Mit Doppelklick kannst du die jar-Datei  dann ausführen wie eine exe-Datei.
Du musst nur immer darauf achten, daß die zusätzlich benötigten jar Dateien
auch in dem vom Class-Path angegeben relativen Pfad zu finden sind.
Z.B. musst du beim Kopieren der jar-Datei den lib-Ordner mitkopieren.

*Achtung: wenn du die  Datei "manifest.mf" nicht mit der NetBeans-IDE selbst bearbeitest,
dann musst irgendetwas im Quelltext ändern (z.B. ein Leerzeichen hinzufügen)
damit NetBeans die jar-Datei auch neu erstellt.


----------



## adil (13. Aug 2006)

hallo nochmal,

erstmal bedanke ich mich sehr für eure Hilfe.
in netBeans habe ich die Jar-Datei erstellt,sogar auch mit dem lib Ordner wurde es erstellt,in der lib ordner befinden sich alle anderen benötigten jar dateien. und jetzt möchte ich gerne die jar datei ausführen! wie geht das? die jar dateien können nicht mit irgend einen programm geöffnet werden?

§ Bereitgestelltes Material

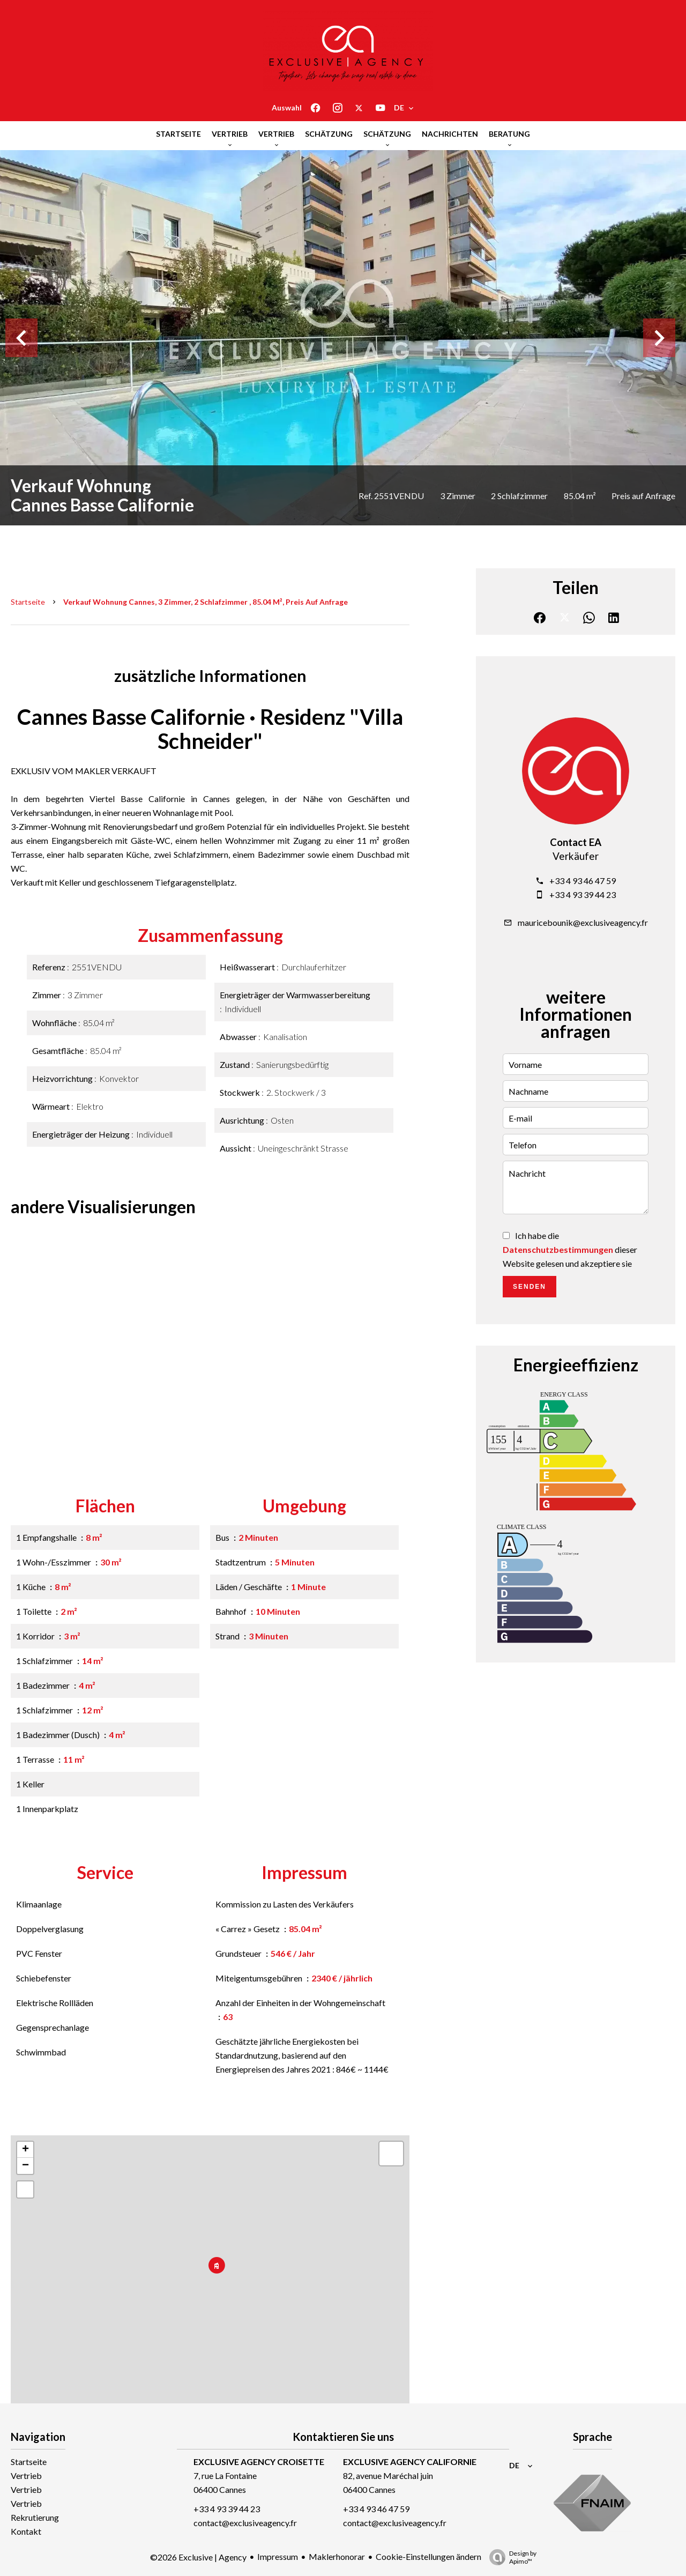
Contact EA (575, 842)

§ Gegebene Aufgabe A
Welcher Ordner muss laut dem Text über jar-Dateien in NetBeans beim Kopieren der jar-Datei mitkopiert werden?
§ Gegebene Aufgabe B
Übersetze den Satz „Mit Doppelklick kannst du die jar-Datei  dann ausführen wie eine exe-Datei.“ aus dem Text über jar-Dateien in NetBeans ins Englische.

§ Richtige Antwort A
Der lib-Ordner.

§ Richtige Antwort B
You can then run the jar file by double-clicking it, like an exe file.